I was nearly the whole way through Foundations by Kate Nash on the radio today before it occurred to me that perhaps this wasn’t Brain of Britain on Radio 4. Radio 4 is what I listen to when I’m out and about because my Q’s second-reserve mobile phone (a tenner, plus a tenner pay-as-you-go yet to be used up) does double up as a radio. And whilst lurking at the school gates with the other parents does provide for the possibility of conversation then only as regards grave robbery, which segment of society deserves castration this week, and school. So I listen to the radio on the way, there, and back whilst the sprouts dance ahead.
And Radio 4 because it’s just a normal little radio so it doesn’t get Radio 7 (4 extra, what-evah) or FabngroovyRadio6. And Brain of Britain because that’s what’s on then, today, unlike Friday when I expand my knowledge of gardening. A knowledge after a childhood of allotments, garden shows, and greenhouses that welcomes expansion as much as anyone readying themselves for a smear-test.

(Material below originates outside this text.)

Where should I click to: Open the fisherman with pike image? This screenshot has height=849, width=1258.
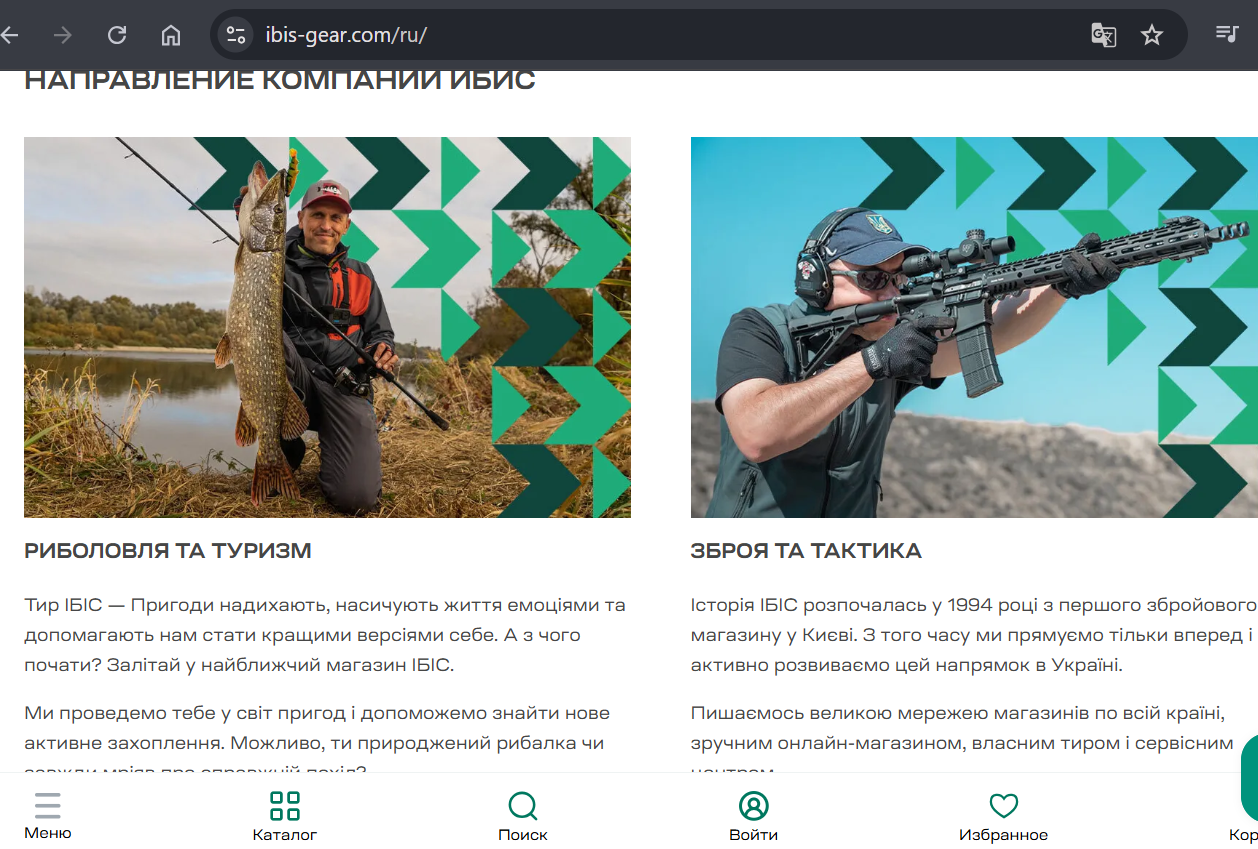pyautogui.click(x=327, y=327)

But what Radio 4 does not boast, is Kate Nash and Foundations. You’ll know it if you hear it, or you will when you ‘tube it in a moment. She sounds like Polly Styrene singing nursery rhymes.
Singing usually smooths accents. You really have to make an effort for it to be otherwise. Fortunately this showed that there is little in life that cannot be cured by singing any of your favourite pop hits in a Kate Nash voice, and possibly to the same tune. Be warned though that on trying it with Bohemian Like You I inadvertently added a ‘have a banana’, and that the ‘have a banana’ fitted rather well.
So as I turned Blue Oyster Cult’s Veteran of the Psychic Wars into a Chas & Dave classic I watched my sprouts, and thought as they ran ahead, how I’m now older than both my parents when I ran laughing from the nest. I can’t imagine it, not without a cold gripping hand in my chest, of my girls going. Being gone. Not knowing where they are, or how they are, and me then fearing... everything.
I already do. ‘Careful’ is my every third word with them. Of course I’m happy that they’re dinosaur hunting scrappers, but if only they could do it with a bit less running along of climbing frames or hunting raptors in the long grass with only a big stone. I worry and I’ll worry for the rest of my life.
Kate Nash wasn’t even born when I escaped from Yateley. She’s going to have to work some in the coming years as my girls grow older.
And a one, two, a one, two, three, four.
Oh we’re so pretty, oh so pretty – va-cant – have a banana! 


  1. Yes. It's the view from the top of the hill,which you want when you are at the bottom but fills you with dread as well as awe and beauty when you get there.
    And it's what you see might be coming in the far distance which fills you with dread and if it comes it never goes away again.

  2. Another...tea...snot...this...morning. I shall have to have tea snot nostril filters fitted. Whilst doin' ve Lambef Wawk. Oi.